=== Görev A ===
Gazeteler üzerine yazılmış metinde, yazarın Vatan Gazetesi'nde beğendiği kısım hangisidir?
=== Görev B ===
Aşağıdaki listenin satırlarını, her satıra bir dize düşecek şekilde bir JSON listesine dönüştürün ve boş satırları atlayın. Resimleri cevaba almayın.

=== Sayfa alıntısı ===
────────────────────

Doğan Grubu'na rağmen, Ertuğrul Özkök'e rağmen, yapılan onca yanlış
işe rağmen, hala Hürriyet gazetesi en gazeteye benzeyen gazete. En
fazla okunacak konu hala Hürriyet'te var. Vatan Gazetesi'nin
birinci sayfasını beğeniyorum ama maalesef gazetenin içi o birinci
sayfa ile eşdeğer değil. Ama çok iyi 1-2 isim var ellerinde.
Milliyet'te çok beğendiğim isimler, iyi haberler de var ama bu
kadar mı kötü bir birinci sayfa yapılır. Kendi haberlerini mundar
ediyorlar ama baktığın zaman çok iyi haberler bulabilen ve bu
haberleri sergileyip değerlendiremeyen bir gazete. Ama en okunur
gazete Hürriyet herşeye rağmen. Yazar kadrosuyla, şuyuyla buyuyla
ama Hürriyet'i de benim gibi bir profesyonelin okumasıyla,
vatandaşın okuması çok farklıdır. Şimdi belki ama vatandaş da
uyanmıştır. Hürriyet bir manşet attığı zaman her zaman arkasında
bir Doğan Grubu çıkarı aramak gibi hepimizde bir huy oluştu,
oluşturdular ister istemez. Acaba bunu niye yaptı veya acaba bu
haberi niye yapmadı diye bakıyoruz Hürriyet'e.

────────────────────

=== İşlenecek liste ===
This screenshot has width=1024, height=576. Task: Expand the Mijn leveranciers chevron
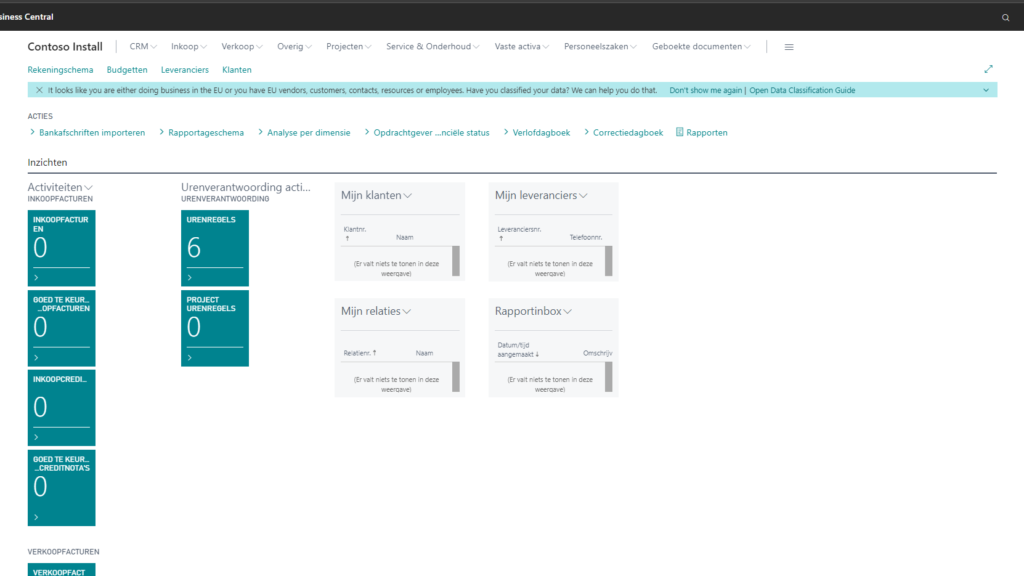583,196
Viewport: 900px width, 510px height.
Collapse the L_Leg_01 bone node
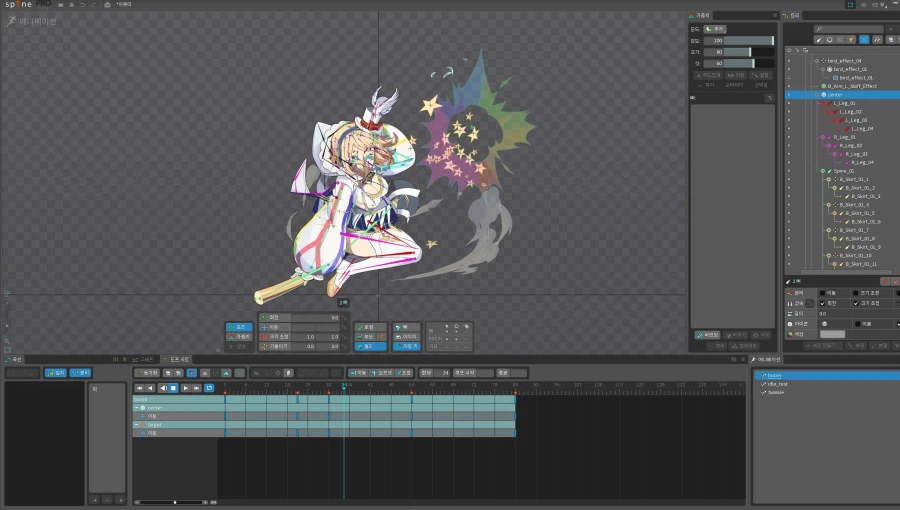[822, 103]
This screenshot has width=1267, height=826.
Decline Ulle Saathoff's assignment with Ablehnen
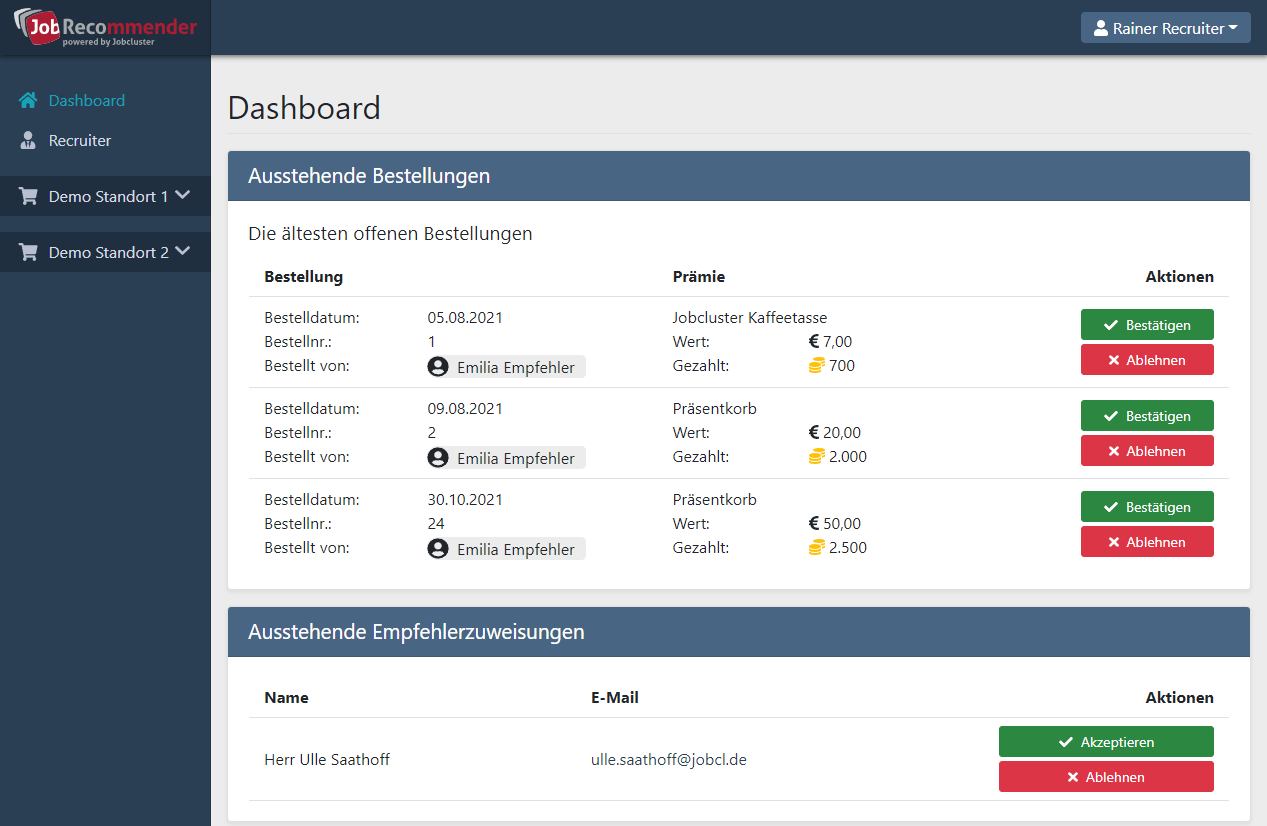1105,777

────────────────────

=== Alıştırma cevabı A ===
Vatan Gazetesi'nin birinci sayfası.

=== Alıştırma cevabı B ===
[
  "This screenshot has width=1024, height=576. Task: Expand the Mijn leveranciers chevron",
  "583,196",
  "Viewport: 900px width, 510px height.",
  "Collapse the L_Leg_01 bone node",
  "[822, 103]",
  "This screenshot has width=1267, height=826.",
  "Decline Ulle Saathoff's assignment with Ablehnen",
  "1105,777"
]